Moi : Merci Rachid, et si tu nous parlais un peu de tes débuts
dans la chanson !
Lui : je suis natif de Laazib n chikh il y
a de cela 40 ans, j’ai grandi à Boghni ; J’ai commencé très jeune,
j’avais à peine 16 ans et contrairement au style que je fais
actuellement (ndlr : le chaabi kabyle ), c’est Ferhat Imazighen Imula
qui m’influença en premier, ses chansons étaient pour moi comme de
l’oxygène. Ce n’est qu’après que j’ai découvert les anciens tels que
Ccix El Hasnaoui, Farid Ali, Moh Said Oubelaid...
Moi : Justement, Ferhat a participé vocalement à une des chansons
de ton premier album !
Lui : En effet, c’était en 1996 et Ferhat,
(l’Ancien pour les intimes) n’a pas hésité à me prêter sa voix pour la
chanson qui s’intitulait « tabratt i Lwennas » lettre à Lounès et je
l’en remercie infiniment. Les artistes comme Ferhat on en voit de moins
en moins.
Moi : Tu as eu également la chance de côtoyer feu Lounès Matoub !
Lui : Oui comme tu le dis si bien, j’ai eu
la chance de l’avoir connu et vécu des moments inoubliables avec lui...
(L’émotion l’envahit et je décide de rompre le silence)
Moi : Dans quelles circonstances tu l’as connu ?
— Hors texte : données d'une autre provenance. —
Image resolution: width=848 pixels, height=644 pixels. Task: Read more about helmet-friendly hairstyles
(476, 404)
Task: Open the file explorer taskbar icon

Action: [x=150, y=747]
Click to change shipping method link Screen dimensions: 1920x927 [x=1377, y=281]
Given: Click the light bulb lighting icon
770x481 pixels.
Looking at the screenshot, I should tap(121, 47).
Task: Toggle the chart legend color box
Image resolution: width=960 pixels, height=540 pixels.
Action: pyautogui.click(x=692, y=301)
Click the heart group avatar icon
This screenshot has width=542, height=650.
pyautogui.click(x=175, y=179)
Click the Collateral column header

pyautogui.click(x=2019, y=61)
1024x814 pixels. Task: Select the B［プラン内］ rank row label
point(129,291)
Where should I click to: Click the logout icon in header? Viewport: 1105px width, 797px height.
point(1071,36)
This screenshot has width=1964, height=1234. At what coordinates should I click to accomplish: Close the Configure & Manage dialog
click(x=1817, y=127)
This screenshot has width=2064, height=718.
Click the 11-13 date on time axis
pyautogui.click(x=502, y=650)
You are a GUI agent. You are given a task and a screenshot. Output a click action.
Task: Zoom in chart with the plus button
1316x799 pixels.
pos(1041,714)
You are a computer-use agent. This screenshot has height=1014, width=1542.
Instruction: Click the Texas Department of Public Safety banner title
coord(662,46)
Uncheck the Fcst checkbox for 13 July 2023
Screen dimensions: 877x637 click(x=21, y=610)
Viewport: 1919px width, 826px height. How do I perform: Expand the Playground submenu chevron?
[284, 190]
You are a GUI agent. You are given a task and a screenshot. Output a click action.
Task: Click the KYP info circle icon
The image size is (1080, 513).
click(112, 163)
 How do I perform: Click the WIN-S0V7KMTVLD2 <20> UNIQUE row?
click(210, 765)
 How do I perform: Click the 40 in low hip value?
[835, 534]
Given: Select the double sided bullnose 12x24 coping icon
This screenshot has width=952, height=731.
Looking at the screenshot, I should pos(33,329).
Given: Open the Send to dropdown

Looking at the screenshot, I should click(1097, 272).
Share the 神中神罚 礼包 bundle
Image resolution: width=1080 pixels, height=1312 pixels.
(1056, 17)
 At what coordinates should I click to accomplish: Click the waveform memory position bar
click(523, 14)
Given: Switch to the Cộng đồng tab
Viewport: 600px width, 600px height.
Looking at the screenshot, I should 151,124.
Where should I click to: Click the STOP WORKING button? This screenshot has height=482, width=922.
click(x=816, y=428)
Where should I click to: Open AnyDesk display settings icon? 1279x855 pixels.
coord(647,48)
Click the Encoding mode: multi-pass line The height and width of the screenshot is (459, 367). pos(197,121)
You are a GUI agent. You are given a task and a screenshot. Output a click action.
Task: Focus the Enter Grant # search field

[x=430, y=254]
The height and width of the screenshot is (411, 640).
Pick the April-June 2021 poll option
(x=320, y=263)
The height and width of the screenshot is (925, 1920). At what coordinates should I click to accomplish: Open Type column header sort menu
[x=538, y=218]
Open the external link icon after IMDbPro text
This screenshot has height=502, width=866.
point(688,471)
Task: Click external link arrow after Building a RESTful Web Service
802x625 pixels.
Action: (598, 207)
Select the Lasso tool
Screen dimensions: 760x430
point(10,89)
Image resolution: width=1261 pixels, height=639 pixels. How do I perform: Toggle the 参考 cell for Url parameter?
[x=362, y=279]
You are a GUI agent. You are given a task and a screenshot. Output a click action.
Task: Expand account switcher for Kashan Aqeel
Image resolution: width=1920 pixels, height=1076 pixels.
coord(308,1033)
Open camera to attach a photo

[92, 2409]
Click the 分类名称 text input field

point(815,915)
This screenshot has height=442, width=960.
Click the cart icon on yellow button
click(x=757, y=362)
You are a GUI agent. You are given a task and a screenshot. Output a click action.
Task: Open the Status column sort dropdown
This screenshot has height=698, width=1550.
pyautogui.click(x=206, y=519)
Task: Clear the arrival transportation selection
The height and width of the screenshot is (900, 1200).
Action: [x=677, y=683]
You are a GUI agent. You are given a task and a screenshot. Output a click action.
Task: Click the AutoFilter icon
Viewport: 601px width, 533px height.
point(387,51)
Lui : Et bien, pour tout te dire, je l’ai connu à
l’hôpital des Orangers à Alger, suite aux très graves blessures dont il
a été victime lors des événements d’octobre 1988. J’avais participé à la
fondation du Comité de Soutien à Lounès Matoub aux côtés d’étudiants de
l’époque dont Tayeb Nait Ali, Said Larbi, Hamid Larfi et d’autres. Je me
rendais à son chevet pratiquement tous les jours... Et le sort a voulu
que je quitte l’Algérie pour le revoir ici en France à l’hôpital Baujeon.
On était en 1989, et l’amitié qui me liait à lui venait de naître. Et
jusqu’au jour d’aujourd’hui je n’ai pas eu le courage de me rendre sur
sa tombe et saluer sa mémoire, malgré les nombreuses visites que
j’effectue en Kabylie...Je ne veux pas croire à sa mort.
Moi : D’après mes infos, il t’a même aidé sur le plan
artistique !
Lui : Non, ça ne s’est pas passé comme
cela...c’est une chanson qu’il avait composé pour lui, mais à un certain
moment il ne la trouva plus d’actualité, et comme c’était une chanson
que j’aimais beaucoup, et il le savait, il me proposa donc de la chanter
si je le désirais. J’ai essayé de la remettre au goût du jour tout en
gardant l’essentiel du texte et de la musique. Le public la découvrira
dans le prochain album qui est d’ailleurs fin prêt. Il sera sur le
marché en septembre 2007 chez les Editions Maréchal de Draa Ben Khedda
(ex Mirabeau) ; Et il aura pour titre Tighri n umenkir (cri du rebelle)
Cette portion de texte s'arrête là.